The Second Respondent’s Response dated 18 May 2022 confirmed that the requested information was due for publication by the end of 2022, in a new computer format and alongside contextual information. It was submitted that s. 22(1) FOIA was engaged and that the public interest favoured awaiting publication until the requested information could be published in an appropriate format.
The Second Respondent also relied on a witness statement from Dame June Raine DBE dated 3 May 2022. She is the Chief Executive of MHRA. She confirms that the data requested was not available, nor suitable, for publication in the iDAP format requested (this format being used by MHRA for alleged adverse reactions to prescribed drugs, but not for suspected adverse reactions to a vaccine), and that the new computer system was designed for MHRA to comply with its obligations under GDPR. She reiterates that publication of raw data without contextual information carried a risk of stoking vaccine hesitancy.
The Appellant did not file a Reply.
We have considered the withheld information itself in a closed bundle, which also contains correspondence between MHRA and the Information Commissioner’s Office which is revelatory of it. We ‘gist’ it for the benefit of the Appellant here as follows: it contains all the raw data reports of vaccination responses. We have not found it necessary to refer to this information in a closed annexe to this Decision.
Conclusion
We find that the evidence which MHRA submitted to the Information Commissioner shows that there was a settled intention to publish the requested information at a later date, when it could be contextualised.

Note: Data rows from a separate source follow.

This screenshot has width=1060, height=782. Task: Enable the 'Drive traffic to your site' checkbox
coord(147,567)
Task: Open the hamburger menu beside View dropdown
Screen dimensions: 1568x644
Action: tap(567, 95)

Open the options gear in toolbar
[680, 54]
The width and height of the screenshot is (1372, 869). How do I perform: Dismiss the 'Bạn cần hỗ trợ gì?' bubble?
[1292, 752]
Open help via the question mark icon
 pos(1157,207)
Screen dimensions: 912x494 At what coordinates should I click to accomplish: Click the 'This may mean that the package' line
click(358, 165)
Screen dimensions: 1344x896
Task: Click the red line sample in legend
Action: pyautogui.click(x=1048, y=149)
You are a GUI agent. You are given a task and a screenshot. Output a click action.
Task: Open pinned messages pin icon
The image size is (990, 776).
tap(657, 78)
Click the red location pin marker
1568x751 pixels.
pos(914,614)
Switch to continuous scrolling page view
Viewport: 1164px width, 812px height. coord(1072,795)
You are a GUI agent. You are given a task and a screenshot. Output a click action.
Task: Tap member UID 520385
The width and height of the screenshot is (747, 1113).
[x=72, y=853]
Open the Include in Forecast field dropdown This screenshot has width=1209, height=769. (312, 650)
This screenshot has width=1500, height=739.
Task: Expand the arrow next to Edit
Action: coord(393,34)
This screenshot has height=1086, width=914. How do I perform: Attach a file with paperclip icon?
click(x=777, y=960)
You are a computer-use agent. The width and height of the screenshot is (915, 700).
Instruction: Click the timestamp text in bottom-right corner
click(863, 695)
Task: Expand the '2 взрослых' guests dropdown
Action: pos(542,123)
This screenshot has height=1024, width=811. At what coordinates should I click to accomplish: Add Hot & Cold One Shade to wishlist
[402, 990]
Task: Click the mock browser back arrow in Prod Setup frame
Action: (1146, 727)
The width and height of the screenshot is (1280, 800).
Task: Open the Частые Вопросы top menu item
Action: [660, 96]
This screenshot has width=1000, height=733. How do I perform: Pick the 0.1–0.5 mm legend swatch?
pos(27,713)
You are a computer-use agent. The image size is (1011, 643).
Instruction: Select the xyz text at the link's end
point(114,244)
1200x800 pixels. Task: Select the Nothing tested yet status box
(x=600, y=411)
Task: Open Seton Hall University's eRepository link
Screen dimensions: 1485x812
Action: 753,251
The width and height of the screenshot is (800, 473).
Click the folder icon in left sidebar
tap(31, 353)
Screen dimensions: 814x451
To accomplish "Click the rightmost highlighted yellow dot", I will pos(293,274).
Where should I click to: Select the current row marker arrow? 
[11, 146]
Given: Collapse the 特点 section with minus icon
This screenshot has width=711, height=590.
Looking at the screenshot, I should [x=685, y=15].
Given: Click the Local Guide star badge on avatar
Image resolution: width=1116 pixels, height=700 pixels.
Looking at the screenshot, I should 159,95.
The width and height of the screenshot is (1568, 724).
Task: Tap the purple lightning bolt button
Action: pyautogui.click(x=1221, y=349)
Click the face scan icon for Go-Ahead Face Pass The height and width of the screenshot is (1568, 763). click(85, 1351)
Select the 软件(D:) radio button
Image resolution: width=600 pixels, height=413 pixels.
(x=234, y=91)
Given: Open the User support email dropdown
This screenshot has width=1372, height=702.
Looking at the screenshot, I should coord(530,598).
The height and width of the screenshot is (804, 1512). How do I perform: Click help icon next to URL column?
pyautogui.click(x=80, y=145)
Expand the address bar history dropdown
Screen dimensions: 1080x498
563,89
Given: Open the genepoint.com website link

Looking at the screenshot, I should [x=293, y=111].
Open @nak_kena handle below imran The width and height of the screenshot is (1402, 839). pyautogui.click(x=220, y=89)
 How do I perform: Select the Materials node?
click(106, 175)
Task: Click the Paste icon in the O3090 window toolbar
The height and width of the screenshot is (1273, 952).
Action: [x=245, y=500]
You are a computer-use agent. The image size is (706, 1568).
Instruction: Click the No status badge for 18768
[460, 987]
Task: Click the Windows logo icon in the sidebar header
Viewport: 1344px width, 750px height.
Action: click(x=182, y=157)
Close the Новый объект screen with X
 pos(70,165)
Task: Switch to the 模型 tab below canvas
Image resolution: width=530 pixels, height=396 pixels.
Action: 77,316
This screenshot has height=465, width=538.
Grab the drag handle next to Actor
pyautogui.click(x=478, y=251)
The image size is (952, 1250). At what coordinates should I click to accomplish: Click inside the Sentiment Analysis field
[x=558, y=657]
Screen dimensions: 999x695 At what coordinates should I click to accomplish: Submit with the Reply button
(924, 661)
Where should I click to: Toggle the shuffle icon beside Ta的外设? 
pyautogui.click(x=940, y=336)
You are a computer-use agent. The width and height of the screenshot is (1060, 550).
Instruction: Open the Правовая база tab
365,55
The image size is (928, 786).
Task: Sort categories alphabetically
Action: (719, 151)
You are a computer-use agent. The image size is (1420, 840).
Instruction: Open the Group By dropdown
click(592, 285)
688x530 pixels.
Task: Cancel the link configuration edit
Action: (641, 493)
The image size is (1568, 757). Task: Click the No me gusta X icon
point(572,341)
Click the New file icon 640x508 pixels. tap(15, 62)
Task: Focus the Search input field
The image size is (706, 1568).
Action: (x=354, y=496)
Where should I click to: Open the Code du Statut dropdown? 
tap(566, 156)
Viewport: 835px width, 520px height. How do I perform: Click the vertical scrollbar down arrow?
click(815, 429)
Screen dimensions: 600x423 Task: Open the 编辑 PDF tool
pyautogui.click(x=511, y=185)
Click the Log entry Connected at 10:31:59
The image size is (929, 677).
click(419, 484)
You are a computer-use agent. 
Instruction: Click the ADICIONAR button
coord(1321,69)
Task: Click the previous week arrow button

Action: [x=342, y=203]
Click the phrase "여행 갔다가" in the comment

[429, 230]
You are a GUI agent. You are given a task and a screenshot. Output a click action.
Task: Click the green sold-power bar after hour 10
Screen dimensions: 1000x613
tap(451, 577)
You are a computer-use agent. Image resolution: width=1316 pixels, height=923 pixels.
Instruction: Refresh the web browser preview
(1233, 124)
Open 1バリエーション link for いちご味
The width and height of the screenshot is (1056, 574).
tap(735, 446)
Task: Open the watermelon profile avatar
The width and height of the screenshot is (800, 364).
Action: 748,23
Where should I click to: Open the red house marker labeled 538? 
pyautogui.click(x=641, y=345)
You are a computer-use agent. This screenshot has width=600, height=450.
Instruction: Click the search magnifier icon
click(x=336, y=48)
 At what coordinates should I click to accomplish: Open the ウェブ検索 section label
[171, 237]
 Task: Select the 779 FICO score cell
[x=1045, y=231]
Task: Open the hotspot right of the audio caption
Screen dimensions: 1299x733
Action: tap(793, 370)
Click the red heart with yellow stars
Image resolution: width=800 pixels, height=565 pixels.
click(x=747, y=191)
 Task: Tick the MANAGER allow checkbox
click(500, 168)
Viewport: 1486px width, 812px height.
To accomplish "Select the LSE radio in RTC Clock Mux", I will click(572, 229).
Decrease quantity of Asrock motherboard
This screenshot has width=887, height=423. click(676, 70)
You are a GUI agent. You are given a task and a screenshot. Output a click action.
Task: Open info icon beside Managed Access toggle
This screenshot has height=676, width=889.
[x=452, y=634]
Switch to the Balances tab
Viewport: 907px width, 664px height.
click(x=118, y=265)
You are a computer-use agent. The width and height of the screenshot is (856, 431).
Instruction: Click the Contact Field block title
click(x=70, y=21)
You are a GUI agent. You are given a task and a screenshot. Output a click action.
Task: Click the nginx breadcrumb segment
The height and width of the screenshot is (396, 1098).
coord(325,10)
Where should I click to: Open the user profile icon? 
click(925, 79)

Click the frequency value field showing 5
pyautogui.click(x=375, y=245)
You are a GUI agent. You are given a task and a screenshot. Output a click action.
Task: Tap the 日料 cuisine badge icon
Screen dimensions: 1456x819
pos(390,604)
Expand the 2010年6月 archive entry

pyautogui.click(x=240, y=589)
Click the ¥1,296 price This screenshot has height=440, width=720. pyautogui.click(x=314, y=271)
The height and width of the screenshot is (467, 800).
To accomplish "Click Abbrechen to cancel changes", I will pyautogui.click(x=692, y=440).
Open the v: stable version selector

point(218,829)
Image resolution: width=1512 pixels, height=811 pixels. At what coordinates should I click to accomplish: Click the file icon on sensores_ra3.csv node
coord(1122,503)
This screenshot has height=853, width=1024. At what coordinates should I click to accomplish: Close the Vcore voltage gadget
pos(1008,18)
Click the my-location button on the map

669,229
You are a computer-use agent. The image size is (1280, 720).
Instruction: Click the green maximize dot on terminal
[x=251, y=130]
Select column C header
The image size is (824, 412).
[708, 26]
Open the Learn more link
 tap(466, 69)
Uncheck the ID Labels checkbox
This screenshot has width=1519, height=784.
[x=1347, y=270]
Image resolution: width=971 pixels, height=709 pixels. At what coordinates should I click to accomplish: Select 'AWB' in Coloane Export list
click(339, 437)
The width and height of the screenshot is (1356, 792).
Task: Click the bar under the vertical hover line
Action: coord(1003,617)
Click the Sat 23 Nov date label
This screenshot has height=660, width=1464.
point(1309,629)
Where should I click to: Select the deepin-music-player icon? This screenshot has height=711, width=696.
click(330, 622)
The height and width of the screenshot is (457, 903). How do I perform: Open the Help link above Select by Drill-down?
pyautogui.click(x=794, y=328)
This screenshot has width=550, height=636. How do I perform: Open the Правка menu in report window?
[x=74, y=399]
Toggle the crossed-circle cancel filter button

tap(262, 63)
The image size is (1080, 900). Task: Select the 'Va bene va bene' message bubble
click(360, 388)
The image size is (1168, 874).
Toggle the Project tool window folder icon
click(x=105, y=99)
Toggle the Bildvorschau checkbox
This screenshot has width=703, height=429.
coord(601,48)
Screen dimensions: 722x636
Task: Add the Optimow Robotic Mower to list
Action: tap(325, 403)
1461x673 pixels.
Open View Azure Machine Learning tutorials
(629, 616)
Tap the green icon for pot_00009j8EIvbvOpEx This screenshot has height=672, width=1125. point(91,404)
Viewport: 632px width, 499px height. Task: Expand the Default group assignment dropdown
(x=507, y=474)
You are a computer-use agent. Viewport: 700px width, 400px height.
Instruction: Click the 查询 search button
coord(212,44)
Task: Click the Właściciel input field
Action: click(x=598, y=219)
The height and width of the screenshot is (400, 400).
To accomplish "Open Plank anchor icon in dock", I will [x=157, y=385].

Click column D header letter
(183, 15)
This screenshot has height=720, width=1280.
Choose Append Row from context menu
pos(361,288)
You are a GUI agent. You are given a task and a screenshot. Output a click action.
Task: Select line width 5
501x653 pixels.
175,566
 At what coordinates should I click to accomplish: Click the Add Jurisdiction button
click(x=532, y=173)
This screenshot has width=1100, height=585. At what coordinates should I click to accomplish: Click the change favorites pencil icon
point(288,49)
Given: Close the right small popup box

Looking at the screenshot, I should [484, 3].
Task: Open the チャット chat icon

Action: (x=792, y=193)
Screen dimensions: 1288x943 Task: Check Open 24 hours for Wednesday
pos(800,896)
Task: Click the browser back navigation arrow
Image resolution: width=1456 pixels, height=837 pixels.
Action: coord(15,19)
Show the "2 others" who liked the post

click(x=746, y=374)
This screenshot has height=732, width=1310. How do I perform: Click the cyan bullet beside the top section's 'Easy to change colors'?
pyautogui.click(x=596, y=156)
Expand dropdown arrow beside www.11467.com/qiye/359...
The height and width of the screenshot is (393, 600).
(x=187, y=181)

The unchallenged evidence of Dame June Raine DBE confirms this and explains that there was a decision not to publish raw information regarding the coronavirus vaccination programme due to the risk of misuse of the data, the ‘work in progress’ for preparing, testing and implementing the new computer system, and that it would be an unwise allocation of resources to prepare this vaccine raw data for the old format concurrently with preparing it for the upgraded, safety-responsive more comprehensive functionality being installed. We are satisfied that s. 22(1) FOIA was thus engaged. However, we agree with the Decision Notice that MHRA failed to address the public interest test in its response to the Appellant.
We agree with the Decision Notice that the public interest, assessed at the date when the information request was refused by MHRA, lay in withholding disclosure of the raw data until such time as it was possible to place it within a narrative context. This was especially the case in circumstances where MHRA had to balance the public interest in transparency against the risk of contributing to vaccine hesitancy in the context of a global pandemic.
We are unable to reach a conclusion about the situation regarding the HPV vaccination in Japan, but we find that we do not need to do so in order to decide this appeal. We are satisfied that the public interest favoured the maintenance of the exemption in this case notwithstanding the disputed situation in Japan, about which we are in no position to make a finding of fact.
In all the circumstances we discern no error in the Decision Notice and so we dismiss this appeal.
As we have explained, the post-Decision Notice dispute between the parties as to the extent of the disclosure which has subsequently been made is beyond our remit, which is to consider the Appellant’s appeal against the Decision Notice only. We note that whether the requested information has been disclosed in a format “as close as possible” (see paragraph 2 above for the wording of the request) to something else is unlikely to be capable of resolution by this Tribunal in any event.